▸ What is expected:
Lines to restate from the data below: from the one containing "Continue with Apple" to the one containing "The height and width of the screenshot is (1477, 812).", both included. Give them again exactly, and only them.

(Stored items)
============================================================

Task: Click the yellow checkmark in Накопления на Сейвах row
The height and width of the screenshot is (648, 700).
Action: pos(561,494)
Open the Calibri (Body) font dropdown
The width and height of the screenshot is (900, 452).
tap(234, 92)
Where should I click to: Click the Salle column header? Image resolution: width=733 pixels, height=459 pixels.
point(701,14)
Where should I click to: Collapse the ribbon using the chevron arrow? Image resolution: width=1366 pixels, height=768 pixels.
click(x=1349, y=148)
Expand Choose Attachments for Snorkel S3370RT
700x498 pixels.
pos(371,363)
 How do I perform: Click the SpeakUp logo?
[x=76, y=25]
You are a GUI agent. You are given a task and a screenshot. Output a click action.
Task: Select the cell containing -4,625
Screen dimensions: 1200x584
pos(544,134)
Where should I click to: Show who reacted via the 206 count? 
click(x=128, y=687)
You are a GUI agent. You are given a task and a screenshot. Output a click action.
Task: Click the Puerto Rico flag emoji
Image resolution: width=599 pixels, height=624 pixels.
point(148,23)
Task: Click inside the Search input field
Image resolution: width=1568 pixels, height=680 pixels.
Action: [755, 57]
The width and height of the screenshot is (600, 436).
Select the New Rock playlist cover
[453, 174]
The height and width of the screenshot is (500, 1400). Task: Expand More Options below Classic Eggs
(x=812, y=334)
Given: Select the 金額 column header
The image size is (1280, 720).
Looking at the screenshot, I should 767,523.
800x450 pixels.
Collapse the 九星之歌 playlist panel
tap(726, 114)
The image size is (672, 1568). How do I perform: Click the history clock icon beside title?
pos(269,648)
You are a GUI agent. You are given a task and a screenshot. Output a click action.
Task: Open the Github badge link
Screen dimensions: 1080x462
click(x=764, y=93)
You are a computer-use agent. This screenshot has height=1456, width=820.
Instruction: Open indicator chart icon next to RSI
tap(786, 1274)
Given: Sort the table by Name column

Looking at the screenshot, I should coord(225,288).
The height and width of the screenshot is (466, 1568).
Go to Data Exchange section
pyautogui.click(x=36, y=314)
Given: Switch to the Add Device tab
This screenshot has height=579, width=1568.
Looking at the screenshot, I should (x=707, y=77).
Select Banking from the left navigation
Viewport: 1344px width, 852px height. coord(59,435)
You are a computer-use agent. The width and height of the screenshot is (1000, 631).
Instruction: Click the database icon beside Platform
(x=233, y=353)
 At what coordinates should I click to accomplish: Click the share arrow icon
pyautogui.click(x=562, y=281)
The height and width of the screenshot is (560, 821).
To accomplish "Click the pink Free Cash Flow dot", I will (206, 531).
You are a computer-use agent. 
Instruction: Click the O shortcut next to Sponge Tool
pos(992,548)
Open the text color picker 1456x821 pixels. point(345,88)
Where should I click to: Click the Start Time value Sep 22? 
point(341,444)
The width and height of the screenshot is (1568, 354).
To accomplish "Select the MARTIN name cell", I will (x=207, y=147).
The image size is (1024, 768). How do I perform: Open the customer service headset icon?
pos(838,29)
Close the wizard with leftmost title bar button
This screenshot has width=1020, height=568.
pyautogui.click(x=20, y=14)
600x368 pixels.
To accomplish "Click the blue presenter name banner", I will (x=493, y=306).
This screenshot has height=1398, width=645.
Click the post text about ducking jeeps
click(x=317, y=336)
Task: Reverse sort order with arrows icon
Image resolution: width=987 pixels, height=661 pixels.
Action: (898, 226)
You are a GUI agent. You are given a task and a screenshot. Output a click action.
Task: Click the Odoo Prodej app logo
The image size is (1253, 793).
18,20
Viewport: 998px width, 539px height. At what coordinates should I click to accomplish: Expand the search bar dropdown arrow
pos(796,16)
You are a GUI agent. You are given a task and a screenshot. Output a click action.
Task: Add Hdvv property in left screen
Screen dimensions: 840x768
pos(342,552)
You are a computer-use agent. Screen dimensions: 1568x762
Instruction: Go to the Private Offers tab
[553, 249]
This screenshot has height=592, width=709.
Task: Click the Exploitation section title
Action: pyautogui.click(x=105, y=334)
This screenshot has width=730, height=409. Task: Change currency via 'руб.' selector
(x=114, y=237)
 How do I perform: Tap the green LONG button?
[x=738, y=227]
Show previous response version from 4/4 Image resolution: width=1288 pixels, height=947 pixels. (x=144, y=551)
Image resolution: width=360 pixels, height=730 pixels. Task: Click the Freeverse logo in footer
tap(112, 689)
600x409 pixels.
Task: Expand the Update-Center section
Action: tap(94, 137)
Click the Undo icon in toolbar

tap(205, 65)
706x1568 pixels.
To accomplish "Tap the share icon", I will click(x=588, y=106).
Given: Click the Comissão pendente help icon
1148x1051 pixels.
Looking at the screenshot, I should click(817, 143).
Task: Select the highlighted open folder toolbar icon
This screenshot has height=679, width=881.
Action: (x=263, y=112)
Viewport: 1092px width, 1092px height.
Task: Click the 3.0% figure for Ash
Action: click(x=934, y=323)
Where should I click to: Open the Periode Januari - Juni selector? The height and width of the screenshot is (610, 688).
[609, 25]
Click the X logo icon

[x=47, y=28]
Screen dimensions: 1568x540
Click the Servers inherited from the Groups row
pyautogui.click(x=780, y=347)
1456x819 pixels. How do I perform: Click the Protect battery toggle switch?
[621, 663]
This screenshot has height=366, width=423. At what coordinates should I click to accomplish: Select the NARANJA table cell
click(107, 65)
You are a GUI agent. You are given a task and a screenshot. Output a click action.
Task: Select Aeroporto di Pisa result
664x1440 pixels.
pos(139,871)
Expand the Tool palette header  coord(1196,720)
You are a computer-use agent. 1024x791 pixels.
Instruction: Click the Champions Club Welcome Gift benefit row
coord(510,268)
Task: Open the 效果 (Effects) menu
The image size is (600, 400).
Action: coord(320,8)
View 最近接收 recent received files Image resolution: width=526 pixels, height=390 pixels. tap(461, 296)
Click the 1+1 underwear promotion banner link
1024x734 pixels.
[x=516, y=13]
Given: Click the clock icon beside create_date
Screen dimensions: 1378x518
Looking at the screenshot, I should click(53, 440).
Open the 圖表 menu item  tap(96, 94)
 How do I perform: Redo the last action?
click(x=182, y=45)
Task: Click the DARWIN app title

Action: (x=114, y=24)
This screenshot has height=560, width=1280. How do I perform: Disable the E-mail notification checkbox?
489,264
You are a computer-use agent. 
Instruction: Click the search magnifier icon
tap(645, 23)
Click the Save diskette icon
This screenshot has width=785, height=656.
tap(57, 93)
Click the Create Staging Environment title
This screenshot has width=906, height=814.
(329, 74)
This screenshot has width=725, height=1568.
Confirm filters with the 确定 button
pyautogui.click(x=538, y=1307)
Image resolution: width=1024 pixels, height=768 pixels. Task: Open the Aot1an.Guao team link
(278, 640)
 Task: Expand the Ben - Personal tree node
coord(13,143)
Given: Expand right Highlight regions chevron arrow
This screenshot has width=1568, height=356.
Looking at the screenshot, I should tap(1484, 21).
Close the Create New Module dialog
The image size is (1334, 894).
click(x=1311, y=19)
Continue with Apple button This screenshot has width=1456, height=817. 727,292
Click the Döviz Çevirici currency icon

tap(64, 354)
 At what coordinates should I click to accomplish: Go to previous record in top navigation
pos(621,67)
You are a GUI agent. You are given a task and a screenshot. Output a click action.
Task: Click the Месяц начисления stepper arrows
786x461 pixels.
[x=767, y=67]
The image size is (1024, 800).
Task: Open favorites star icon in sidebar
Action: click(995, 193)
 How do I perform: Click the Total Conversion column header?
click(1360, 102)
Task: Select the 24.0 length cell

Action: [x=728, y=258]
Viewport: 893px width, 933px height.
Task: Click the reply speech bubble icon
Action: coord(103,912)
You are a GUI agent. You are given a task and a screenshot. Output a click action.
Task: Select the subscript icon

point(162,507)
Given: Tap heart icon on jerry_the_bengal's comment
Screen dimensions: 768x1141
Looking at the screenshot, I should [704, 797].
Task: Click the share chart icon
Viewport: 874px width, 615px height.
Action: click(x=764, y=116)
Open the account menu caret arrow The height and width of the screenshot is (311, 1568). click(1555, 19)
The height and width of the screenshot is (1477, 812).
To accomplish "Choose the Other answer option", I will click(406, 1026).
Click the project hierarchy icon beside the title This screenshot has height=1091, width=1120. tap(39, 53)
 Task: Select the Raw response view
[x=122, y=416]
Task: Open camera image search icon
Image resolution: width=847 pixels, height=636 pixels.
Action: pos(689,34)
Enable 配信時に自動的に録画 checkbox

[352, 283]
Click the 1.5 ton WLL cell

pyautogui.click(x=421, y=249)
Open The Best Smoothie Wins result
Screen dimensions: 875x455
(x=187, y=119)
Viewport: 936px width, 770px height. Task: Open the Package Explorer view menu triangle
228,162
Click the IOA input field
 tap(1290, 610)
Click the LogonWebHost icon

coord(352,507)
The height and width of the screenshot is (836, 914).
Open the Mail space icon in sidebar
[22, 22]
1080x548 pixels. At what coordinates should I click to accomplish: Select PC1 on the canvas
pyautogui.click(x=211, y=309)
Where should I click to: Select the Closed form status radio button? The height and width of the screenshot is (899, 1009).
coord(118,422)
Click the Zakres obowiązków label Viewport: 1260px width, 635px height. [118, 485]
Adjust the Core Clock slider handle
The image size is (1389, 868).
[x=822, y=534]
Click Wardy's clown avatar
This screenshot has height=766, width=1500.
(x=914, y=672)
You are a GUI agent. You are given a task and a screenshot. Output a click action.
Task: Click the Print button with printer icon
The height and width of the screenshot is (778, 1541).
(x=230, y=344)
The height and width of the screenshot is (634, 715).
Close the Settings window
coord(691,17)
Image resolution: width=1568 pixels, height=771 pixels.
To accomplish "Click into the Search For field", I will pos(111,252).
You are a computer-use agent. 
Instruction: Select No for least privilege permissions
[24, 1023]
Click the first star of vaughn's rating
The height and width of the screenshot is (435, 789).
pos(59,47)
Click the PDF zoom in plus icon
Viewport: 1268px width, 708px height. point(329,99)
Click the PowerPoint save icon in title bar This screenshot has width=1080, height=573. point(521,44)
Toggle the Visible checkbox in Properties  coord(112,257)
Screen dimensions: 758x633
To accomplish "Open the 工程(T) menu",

============================================================

▸ Solution to this task:
Continue with Apple button This screenshot has width=1456, height=817. 727,292
Click the Döviz Çevirici currency icon

tap(64, 354)
 At what coordinates should I click to accomplish: Go to previous record in top navigation
pos(621,67)
You are a GUI agent. You are given a task and a screenshot. Output a click action.
Task: Click the Месяц начисления stepper arrows
786x461 pixels.
[x=767, y=67]
The image size is (1024, 800).
Task: Open favorites star icon in sidebar
Action: click(995, 193)
 How do I perform: Click the Total Conversion column header?
click(1360, 102)
Task: Select the 24.0 length cell

Action: [x=728, y=258]
Viewport: 893px width, 933px height.
Task: Click the reply speech bubble icon
Action: coord(103,912)
You are a GUI agent. You are given a task and a screenshot. Output a click action.
Task: Select the subscript icon

point(162,507)
Given: Tap heart icon on jerry_the_bengal's comment
Screen dimensions: 768x1141
Looking at the screenshot, I should [704, 797].
Task: Click the share chart icon
Viewport: 874px width, 615px height.
Action: click(x=764, y=116)
Open the account menu caret arrow The height and width of the screenshot is (311, 1568). click(1555, 19)
The height and width of the screenshot is (1477, 812).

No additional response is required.